*** Source records ***
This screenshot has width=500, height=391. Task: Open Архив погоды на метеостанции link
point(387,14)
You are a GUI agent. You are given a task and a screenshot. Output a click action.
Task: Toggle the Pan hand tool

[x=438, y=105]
***
# Assignment:
After locating the line with "You are a GUI", please repeat it and every line after it exactly, through the end of the data above.

# Answer space:
You are a GUI agent. You are given a task and a screenshot. Output a click action.
Task: Toggle the Pan hand tool

[x=438, y=105]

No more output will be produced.